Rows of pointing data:
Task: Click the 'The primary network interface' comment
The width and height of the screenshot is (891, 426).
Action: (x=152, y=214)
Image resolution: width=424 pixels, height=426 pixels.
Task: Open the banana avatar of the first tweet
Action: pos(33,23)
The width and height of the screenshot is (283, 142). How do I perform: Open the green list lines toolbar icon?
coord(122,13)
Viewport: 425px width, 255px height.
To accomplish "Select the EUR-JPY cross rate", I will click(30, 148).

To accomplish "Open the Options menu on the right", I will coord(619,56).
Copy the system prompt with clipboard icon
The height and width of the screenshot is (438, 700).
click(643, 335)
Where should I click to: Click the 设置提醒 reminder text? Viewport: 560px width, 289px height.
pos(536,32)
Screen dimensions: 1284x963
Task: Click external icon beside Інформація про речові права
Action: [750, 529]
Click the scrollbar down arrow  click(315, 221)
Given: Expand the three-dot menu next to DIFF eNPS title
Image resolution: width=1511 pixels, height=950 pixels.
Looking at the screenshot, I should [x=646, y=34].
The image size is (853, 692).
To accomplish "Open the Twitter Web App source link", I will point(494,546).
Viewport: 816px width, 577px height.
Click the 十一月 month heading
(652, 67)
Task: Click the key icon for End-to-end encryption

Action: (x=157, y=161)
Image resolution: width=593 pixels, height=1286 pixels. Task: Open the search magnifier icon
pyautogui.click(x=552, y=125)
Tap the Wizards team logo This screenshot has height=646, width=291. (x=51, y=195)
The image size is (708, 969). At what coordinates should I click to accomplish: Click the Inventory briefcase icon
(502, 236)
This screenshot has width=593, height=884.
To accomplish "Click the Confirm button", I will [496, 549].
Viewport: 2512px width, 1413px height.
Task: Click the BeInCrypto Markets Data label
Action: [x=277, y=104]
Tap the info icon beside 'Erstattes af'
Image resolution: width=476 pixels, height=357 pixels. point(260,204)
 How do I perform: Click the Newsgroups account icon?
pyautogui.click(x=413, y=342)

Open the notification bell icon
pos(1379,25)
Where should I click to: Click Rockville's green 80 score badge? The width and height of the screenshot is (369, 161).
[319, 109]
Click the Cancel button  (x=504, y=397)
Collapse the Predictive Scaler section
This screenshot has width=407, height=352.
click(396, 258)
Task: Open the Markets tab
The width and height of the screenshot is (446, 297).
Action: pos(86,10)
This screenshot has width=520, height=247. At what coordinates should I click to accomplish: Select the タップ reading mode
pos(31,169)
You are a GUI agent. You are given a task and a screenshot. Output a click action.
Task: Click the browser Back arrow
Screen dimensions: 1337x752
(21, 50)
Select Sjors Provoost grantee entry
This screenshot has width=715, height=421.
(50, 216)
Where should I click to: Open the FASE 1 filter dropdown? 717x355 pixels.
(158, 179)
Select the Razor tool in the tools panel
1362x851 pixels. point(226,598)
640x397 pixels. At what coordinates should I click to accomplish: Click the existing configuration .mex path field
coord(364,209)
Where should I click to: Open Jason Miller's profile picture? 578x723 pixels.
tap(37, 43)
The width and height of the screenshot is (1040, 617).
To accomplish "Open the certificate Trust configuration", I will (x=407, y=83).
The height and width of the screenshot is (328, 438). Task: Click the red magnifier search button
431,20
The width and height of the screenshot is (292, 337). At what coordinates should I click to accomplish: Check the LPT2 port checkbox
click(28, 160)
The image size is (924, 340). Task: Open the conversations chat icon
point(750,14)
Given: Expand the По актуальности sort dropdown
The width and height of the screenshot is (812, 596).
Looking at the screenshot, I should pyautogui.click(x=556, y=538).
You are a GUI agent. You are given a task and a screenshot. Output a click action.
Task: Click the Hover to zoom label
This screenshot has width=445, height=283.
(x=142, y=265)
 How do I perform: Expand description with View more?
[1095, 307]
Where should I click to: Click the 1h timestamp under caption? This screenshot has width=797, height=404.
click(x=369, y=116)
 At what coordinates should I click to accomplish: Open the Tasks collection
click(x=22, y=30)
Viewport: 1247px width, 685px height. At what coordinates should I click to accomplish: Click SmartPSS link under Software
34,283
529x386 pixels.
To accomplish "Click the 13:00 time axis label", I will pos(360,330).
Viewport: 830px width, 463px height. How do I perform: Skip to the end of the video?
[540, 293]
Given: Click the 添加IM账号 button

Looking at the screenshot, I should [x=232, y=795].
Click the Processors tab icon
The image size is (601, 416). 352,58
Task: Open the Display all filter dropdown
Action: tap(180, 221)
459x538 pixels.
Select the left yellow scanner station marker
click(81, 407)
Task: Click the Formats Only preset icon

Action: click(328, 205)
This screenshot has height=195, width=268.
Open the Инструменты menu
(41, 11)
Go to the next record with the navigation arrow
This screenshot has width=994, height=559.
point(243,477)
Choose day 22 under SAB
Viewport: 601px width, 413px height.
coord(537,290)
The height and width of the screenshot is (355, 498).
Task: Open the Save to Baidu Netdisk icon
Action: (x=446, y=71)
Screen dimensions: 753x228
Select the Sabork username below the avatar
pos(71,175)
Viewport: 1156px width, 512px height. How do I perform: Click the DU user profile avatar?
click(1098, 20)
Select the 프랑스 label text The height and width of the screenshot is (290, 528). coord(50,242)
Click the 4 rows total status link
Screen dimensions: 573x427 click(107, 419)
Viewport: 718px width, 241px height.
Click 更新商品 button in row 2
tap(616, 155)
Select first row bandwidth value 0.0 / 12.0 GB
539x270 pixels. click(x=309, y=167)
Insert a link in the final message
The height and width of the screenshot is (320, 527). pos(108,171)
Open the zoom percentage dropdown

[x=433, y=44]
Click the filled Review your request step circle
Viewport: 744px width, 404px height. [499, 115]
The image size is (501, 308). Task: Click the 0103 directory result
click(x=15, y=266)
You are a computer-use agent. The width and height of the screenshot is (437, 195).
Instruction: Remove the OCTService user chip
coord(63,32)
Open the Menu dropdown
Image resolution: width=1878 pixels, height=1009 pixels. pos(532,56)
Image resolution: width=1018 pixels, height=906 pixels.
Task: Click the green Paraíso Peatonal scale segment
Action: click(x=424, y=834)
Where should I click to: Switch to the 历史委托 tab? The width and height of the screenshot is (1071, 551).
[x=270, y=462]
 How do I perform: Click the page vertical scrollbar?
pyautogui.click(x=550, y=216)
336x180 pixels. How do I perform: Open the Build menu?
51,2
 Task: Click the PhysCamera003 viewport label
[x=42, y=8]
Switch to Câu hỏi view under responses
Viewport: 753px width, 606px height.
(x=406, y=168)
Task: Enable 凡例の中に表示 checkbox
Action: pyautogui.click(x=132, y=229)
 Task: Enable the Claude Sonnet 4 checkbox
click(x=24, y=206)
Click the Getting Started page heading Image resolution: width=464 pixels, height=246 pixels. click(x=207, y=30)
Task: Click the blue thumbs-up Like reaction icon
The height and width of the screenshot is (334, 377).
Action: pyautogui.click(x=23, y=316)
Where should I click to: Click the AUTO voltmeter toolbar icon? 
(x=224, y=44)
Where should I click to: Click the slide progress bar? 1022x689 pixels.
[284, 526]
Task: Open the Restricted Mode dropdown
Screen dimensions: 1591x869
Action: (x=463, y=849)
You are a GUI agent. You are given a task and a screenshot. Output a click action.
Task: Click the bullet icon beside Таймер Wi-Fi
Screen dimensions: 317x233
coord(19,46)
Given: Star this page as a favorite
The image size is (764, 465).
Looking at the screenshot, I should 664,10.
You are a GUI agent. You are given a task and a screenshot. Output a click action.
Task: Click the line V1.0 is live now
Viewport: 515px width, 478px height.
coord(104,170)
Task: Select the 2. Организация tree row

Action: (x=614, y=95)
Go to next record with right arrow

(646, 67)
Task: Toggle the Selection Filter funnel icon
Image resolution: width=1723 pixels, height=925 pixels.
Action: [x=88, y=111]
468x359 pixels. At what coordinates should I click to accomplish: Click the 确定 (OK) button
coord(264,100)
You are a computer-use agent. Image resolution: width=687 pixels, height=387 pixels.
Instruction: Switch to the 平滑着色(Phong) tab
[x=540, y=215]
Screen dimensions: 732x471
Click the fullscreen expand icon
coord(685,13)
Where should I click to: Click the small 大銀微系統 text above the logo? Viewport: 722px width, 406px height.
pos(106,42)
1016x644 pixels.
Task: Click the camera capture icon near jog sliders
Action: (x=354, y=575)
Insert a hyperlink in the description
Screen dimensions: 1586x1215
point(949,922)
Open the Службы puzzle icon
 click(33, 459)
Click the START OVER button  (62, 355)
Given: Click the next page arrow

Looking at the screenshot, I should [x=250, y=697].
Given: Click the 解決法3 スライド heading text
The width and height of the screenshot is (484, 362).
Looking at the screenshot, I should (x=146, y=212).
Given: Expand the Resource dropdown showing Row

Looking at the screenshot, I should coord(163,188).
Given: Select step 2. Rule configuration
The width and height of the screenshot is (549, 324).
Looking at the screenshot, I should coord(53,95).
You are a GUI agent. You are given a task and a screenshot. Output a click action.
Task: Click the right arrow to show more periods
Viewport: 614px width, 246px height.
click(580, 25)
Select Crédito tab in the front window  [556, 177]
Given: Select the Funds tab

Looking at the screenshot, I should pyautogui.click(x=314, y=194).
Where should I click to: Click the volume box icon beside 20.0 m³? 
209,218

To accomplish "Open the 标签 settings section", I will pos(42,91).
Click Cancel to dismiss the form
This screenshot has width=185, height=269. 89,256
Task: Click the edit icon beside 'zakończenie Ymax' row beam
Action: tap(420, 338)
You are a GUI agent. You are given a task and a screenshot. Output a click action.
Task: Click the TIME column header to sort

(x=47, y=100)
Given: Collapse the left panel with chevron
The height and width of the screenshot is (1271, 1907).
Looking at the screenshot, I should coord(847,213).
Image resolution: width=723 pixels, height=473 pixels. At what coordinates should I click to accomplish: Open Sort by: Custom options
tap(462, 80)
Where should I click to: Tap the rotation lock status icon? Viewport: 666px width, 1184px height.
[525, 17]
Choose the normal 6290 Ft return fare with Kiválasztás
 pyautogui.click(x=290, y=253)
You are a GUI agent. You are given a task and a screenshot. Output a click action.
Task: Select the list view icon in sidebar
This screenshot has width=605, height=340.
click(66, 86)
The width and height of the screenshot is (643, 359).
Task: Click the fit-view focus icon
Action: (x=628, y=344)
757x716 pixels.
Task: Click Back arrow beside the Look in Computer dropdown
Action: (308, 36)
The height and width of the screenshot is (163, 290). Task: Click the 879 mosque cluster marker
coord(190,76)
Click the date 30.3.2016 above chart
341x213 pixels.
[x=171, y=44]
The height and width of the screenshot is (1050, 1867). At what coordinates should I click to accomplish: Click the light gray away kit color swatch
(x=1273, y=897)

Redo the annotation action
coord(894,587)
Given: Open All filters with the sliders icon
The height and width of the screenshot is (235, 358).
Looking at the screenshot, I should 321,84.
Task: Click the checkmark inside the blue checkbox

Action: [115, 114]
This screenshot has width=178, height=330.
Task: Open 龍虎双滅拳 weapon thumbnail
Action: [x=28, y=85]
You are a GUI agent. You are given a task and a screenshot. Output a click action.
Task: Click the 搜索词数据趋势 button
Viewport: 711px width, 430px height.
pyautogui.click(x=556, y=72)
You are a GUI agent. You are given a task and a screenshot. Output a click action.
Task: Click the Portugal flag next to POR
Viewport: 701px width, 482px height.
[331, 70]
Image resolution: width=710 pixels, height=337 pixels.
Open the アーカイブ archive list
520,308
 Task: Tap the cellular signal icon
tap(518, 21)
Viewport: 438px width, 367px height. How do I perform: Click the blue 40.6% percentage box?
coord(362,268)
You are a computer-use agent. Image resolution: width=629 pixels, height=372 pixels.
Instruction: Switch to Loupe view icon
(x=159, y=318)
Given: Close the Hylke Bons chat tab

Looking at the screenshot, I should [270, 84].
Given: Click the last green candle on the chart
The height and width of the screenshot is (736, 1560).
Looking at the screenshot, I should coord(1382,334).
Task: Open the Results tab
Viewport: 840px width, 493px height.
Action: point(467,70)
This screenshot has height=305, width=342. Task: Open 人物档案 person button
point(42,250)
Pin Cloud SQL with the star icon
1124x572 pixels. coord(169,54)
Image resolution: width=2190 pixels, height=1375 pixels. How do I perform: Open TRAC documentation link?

Given request: Identify every line in the items above that contains the string "Cancel", and copy each one in full. Case counts.

Answer to this problem:
Click the Cancel button  (x=504, y=397)
Click Cancel to dismiss the form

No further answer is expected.